I have a guest post up today on Frugal Rules that you should definitely check out. But now, back to your regularly scheduled programming…

I love investing. Ever since I got the itch about 4.5 years ago, I’ve wanted to learn more and more. I read books. I read blogs. I read journal articles. I make up spreadsheets to test assumptions. Basically I’m a huge nerd. And while I’ve come to enjoy learning about all aspects of personal finance, from insurance to estate planning, investing remains my true love.

But let me tell you a secret. In contrast to the popular opinion of what an investor “in the know” looks like, I have no idea what the stock market is doing today. I have no idea what it did yesterday. I have only the vaguest idea of what it’s done for the last month or so.

So if I truly love investing, why couldn’t I tell you even this basic information? Because it doesn’t matter. It just doesn’t matter.

The stock market movements are important, but…

Let me start off by saying that I don’t ignore the stock market because the movements are unimportant. I’ve written before that the general market movements have a significant effect on our personal investment performance, no matter how we’re actually invested. Research actually shows that as much as 75% of our returns are derived from the returns of the general markets. That’s crazy!

Those numbers would seem to advocate for spending a great deal of time worrying about the daily market movements. After all, if that’s the factor primarily driving our returns, shouldn’t we care an awful lot about it? That’s certainly what the media would have you believe, with its regular updates on how the various stock markets are doing right now, have done in the past day, or what the experts think they will do in the coming days and weeks. And it’s certainly what many financial experts would like you to believe, as each tries to position him or herself as the one person who can help you navigate these turbulent waters.

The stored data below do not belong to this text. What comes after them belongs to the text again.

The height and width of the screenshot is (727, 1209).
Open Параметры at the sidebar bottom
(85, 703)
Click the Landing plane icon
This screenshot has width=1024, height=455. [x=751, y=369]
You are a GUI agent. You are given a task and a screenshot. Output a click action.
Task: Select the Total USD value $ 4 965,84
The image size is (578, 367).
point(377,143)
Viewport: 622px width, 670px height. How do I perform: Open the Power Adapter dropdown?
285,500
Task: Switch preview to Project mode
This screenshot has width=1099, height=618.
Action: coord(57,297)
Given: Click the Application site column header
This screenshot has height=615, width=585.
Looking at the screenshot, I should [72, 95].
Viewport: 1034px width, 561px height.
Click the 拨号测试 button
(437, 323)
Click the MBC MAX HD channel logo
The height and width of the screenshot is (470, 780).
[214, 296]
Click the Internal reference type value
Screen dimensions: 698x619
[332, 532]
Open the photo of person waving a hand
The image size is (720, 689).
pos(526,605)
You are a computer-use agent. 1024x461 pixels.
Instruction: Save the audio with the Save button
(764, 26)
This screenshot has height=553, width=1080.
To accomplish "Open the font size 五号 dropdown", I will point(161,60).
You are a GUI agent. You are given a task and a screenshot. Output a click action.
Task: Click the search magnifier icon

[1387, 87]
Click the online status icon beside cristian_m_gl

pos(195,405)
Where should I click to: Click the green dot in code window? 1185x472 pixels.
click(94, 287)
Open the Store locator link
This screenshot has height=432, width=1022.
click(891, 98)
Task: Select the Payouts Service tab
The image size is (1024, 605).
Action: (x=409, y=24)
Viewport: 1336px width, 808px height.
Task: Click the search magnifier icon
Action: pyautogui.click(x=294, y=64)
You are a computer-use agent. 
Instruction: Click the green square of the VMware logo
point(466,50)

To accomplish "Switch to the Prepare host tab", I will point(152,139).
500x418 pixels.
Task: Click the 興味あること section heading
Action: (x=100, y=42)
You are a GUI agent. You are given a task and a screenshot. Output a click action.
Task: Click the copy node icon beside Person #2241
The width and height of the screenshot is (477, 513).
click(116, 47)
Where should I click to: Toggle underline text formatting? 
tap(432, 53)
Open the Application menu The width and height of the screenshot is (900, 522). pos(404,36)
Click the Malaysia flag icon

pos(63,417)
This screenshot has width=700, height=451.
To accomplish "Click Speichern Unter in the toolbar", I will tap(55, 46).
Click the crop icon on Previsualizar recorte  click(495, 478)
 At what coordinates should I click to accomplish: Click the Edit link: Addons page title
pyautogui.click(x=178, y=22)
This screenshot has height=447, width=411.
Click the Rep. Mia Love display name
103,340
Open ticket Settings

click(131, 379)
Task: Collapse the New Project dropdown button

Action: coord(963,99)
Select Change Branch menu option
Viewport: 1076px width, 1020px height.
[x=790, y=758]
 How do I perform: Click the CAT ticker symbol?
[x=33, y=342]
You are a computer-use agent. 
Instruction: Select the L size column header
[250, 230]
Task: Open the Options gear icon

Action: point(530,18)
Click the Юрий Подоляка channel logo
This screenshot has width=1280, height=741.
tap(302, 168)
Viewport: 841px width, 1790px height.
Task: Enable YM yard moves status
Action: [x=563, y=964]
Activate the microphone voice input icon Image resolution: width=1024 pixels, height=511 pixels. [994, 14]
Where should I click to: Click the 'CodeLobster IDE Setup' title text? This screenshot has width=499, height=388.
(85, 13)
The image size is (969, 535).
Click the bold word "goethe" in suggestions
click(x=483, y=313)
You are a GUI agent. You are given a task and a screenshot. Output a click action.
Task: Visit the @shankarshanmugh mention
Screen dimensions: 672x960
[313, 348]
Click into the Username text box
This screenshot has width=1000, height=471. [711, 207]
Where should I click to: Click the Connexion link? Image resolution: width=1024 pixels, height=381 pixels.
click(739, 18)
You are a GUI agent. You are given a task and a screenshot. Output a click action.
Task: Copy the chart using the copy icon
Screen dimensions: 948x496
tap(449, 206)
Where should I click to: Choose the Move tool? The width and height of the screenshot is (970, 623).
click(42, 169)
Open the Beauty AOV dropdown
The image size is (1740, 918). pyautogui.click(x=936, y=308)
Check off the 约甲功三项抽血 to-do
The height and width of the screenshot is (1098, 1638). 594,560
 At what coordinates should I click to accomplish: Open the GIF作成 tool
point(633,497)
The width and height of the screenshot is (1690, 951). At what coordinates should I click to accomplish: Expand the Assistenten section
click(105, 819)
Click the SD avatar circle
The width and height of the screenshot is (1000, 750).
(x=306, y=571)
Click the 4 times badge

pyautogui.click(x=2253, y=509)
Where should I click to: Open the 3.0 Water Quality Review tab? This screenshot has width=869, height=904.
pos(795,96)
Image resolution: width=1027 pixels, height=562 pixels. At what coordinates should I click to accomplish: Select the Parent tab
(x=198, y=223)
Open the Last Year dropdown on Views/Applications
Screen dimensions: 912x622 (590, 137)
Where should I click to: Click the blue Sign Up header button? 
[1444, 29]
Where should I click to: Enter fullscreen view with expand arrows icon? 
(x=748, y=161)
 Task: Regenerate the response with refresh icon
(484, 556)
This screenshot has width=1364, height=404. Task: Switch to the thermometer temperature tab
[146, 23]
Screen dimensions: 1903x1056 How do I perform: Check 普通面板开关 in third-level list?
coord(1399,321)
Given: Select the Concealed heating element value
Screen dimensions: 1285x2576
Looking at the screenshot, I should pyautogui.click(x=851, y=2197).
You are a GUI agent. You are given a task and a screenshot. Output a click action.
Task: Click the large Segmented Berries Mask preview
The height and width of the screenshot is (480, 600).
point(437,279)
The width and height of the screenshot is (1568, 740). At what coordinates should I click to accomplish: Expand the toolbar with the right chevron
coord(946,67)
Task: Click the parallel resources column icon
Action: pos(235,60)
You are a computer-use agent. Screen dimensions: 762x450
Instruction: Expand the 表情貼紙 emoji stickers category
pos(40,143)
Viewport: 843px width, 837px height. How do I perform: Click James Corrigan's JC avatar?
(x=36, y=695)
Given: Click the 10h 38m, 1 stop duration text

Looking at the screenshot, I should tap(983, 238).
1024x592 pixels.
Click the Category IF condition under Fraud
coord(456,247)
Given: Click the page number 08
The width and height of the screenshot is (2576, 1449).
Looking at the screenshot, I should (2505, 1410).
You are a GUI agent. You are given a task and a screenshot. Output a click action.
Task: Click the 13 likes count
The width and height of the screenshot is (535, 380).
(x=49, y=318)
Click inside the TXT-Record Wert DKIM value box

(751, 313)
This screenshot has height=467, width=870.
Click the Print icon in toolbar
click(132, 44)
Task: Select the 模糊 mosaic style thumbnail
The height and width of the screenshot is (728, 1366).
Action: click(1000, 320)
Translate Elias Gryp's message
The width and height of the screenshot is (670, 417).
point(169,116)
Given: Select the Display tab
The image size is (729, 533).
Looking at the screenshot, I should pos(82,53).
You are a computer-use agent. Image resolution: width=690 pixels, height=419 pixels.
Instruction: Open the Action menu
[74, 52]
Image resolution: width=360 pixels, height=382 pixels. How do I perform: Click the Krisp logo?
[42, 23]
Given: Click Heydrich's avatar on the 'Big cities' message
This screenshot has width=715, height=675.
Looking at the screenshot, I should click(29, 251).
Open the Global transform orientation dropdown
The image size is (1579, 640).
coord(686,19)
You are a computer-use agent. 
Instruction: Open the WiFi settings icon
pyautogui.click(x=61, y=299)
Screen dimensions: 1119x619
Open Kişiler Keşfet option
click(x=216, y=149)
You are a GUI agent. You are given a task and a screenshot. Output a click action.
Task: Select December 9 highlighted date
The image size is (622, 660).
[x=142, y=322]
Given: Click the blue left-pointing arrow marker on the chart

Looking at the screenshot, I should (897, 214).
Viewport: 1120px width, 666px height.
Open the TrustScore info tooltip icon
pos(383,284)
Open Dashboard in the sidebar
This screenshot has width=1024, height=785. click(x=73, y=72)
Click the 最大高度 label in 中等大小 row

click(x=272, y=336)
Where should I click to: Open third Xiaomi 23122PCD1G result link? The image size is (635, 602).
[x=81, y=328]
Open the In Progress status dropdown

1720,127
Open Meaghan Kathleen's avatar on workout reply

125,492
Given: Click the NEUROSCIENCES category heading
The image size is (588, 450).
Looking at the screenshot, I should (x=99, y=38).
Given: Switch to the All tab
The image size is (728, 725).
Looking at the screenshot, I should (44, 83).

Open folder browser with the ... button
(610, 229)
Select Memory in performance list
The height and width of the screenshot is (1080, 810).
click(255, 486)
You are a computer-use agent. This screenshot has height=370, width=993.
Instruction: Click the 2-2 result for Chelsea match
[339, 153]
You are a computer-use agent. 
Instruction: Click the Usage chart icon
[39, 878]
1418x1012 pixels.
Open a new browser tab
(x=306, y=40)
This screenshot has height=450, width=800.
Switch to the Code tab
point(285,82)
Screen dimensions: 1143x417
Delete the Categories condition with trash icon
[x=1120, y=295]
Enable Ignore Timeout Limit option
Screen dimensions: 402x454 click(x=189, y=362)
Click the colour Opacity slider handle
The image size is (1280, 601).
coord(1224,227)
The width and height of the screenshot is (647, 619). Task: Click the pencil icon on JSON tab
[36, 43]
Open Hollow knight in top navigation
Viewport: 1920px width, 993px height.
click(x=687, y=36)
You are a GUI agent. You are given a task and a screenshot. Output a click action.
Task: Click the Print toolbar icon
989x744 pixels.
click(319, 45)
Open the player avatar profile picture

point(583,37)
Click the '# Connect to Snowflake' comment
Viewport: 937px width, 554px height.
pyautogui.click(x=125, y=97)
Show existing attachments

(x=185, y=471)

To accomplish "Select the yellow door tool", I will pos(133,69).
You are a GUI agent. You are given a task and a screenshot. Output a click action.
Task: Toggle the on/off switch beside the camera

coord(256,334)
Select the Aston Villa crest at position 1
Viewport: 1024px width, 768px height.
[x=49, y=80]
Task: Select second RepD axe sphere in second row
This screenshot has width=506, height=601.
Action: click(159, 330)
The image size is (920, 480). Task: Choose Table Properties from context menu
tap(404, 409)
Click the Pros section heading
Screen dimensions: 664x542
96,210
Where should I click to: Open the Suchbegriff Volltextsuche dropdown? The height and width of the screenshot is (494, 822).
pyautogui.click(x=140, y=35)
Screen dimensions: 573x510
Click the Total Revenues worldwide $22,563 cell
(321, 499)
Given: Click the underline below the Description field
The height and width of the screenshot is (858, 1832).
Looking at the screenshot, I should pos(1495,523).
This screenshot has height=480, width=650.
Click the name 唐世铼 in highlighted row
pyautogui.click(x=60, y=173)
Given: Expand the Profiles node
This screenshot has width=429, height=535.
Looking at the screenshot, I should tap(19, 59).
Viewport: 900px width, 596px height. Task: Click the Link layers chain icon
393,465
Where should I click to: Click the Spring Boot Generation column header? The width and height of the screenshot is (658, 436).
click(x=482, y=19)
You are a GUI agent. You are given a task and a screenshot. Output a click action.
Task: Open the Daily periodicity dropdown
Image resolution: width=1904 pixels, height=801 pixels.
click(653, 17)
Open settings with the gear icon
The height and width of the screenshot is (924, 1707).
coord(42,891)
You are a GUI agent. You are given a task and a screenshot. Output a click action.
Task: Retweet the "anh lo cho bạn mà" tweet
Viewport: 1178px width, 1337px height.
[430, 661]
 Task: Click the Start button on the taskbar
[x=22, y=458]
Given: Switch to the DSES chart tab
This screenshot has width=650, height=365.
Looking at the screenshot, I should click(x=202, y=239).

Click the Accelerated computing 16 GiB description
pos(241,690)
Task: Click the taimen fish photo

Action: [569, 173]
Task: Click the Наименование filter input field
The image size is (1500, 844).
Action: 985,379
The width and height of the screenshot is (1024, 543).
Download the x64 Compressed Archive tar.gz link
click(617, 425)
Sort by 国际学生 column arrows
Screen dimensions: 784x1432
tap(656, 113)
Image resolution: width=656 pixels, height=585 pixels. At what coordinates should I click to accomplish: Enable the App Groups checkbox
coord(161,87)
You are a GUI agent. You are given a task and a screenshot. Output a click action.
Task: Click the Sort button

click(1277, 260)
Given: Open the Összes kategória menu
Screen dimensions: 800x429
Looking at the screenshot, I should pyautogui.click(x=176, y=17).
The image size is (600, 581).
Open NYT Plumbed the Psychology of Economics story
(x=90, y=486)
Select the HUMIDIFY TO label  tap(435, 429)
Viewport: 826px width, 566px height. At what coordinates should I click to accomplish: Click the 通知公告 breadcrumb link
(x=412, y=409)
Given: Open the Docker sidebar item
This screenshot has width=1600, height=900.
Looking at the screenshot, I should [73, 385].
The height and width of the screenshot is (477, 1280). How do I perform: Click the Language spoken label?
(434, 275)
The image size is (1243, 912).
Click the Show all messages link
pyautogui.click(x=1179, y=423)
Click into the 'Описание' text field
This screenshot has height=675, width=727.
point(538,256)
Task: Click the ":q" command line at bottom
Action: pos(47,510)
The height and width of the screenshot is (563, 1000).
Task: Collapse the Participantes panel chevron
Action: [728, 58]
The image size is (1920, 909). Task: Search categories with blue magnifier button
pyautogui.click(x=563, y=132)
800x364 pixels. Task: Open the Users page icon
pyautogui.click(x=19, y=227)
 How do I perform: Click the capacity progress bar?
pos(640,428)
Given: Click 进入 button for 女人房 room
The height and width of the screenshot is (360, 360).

But the fact of the matter is that focusing on the daily ups and downs of the market doesn’t get you any closer to reaching your financial goals. In fact, it’s more likely to cause you to make mistakes than it is to make you money, with the additional cost of added stress.

It’s the long term that matters

Let’s start with the obvious. Some days the market is up. Some days it is down. Sometimes it’s up or down by a lot, sometimes just a little. But it’s always moving. These short-term movements can be scary, and on the really bad days it might feel like we’re losing control of our financial goals. But there are two realities about these daily fluctuations that we need to take to heart:
1. We cannot control them.
2. They are temporary.

That first point is so important. No matter how much we try, we cannot control the market movements and we cannot predict how they will move. Trying to do either is a waste of time and will lose you money over the long run. But you can control your exposure to the market movements through your asset allocation. Picking a mix of investments that is either more aggressive or more conservative will determine just how much those movements affect your money. But this is a long-term decision based on your risk tolerance and desire for returns, not a knee-jerk reaction to what the markets are doing today.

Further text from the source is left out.